Tuesday, 21 April 2009

Farewell, Great Gates Of Frinton….

For the people of Frinton, their Victorian railway gates were a proud symbol of their heritage and old-fashioned values.

The seaside resort has always clung tenaciously to its past and it was not until 2000 that the first pub was allowed to open for business.

But - in an operation carried out in the 2am darkness - Network Rail chiefs have removed the crossing gates to replace them with their modern equivalents.
Boooo……! Another blow for conformity and ‘sameness’.

It seems they were unsuccessful in gaining English Heritage listing for their gates, so allowing Network Rail’s actions. Which, given some of the eyesores gaining listed status, beggars belief….
Terry Allen, the town's mayor, said: 'Paris has its Eiffel Tower, London has Tower Bridge and in Frinton we have the gates. Everyone seems to want to change us.

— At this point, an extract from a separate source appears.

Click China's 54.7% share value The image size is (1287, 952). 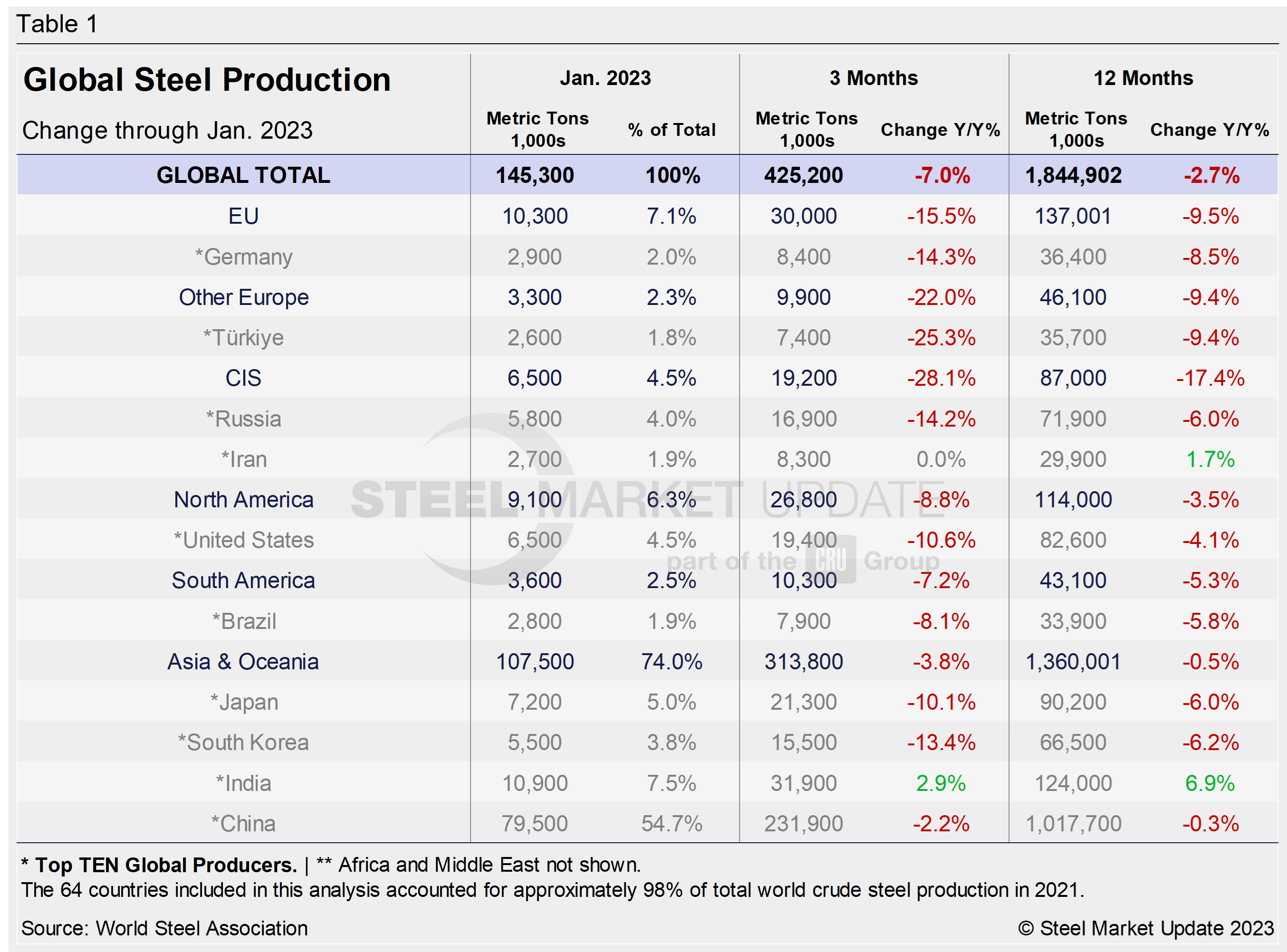pyautogui.click(x=672, y=823)
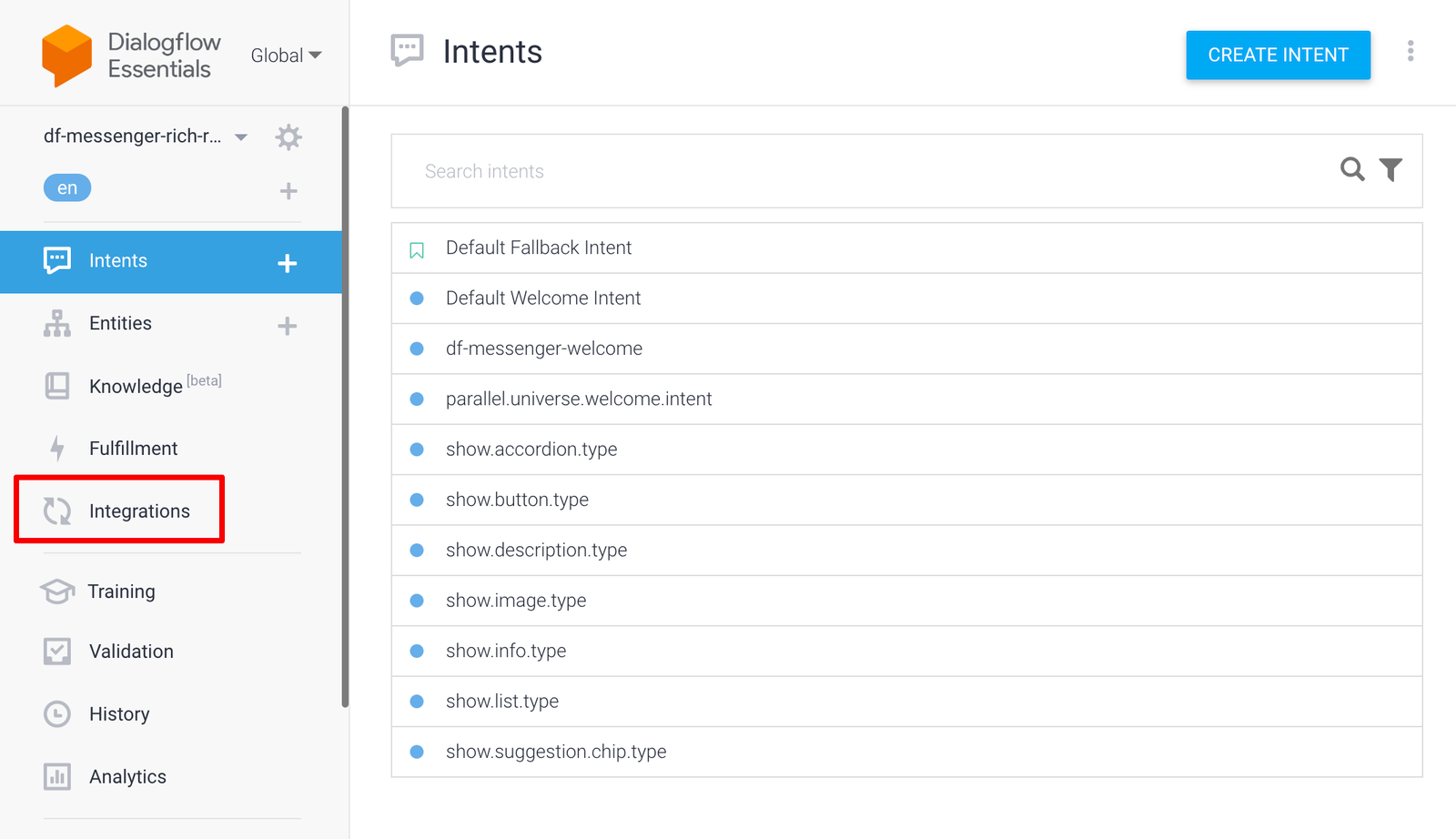Open the search icon in the intents bar
Image resolution: width=1456 pixels, height=839 pixels.
[1352, 169]
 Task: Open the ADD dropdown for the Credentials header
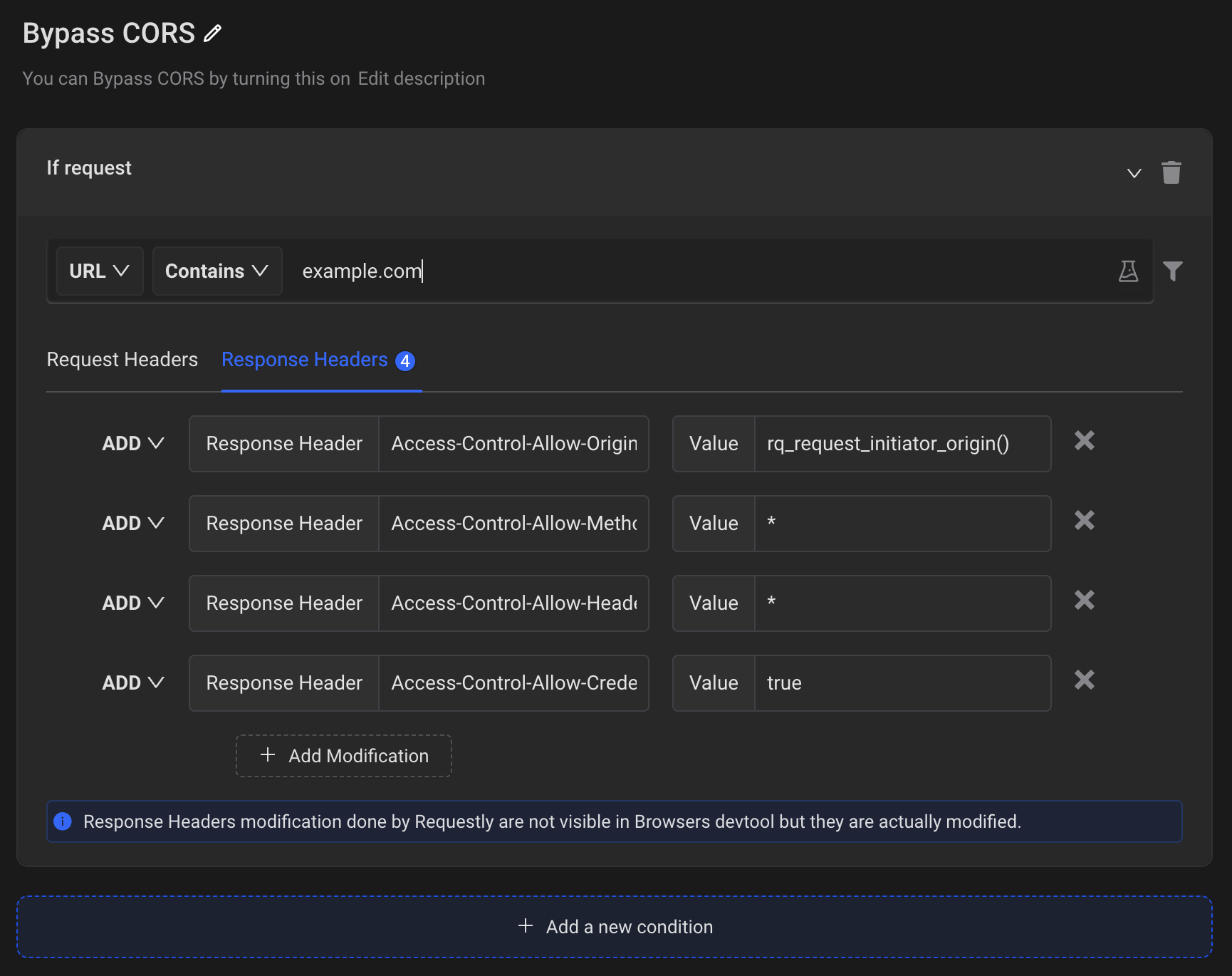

'It is gradual erosion, once you let things slip we will become just like any other resort and we don't want that.'
But we can’t have people deciding for themselves what kind of railway gates they want!

Pretty soon, they’ll start to think they can decide on how (and by whom) they are represented in local councils and Parliament, rather than accepting whoever the party puts in place, and that would never do…

So individualism is stamped on once again.
A spokesman for Network Rail said: 'We appreciate the importance of the level crossing gates to the people of Frinton. We'll be looking to donate the old gates to be preserved by the local community.'
That’s a nice gesture, but utterly pointless. They don’t want the gates as a pretty piece of sculpture for the village green.

They wanted them as working objects on the level crossing where they belonged.


Macheath said...

Well said!

Perhaps the missing clue lies in Network Rail's contribution to the costs of rebuilding the nearby road junction; money, after all, greases a lot of wheels.

It should, perhaps, be added that the objections raised by residents were not simply reactionary nimbyism as portrayed in the press, but a desire to keep a manned crossing in an area with many elderly residents and two schools.

The gates were not only a proud symbol of the town's heritage; when open, they stood between pedestrians and the roadway, protecting them from traffic. The crossing attendant was always on hand to deal with any emergency (and that emergencies DO arise on level crossings is surely beyond dispute).

It was the prospect of this system being replaced by automatic barriers controlled from an office 16 miles away that brought many of the normally law-abiding residents of Frinton out onto the streets to protest.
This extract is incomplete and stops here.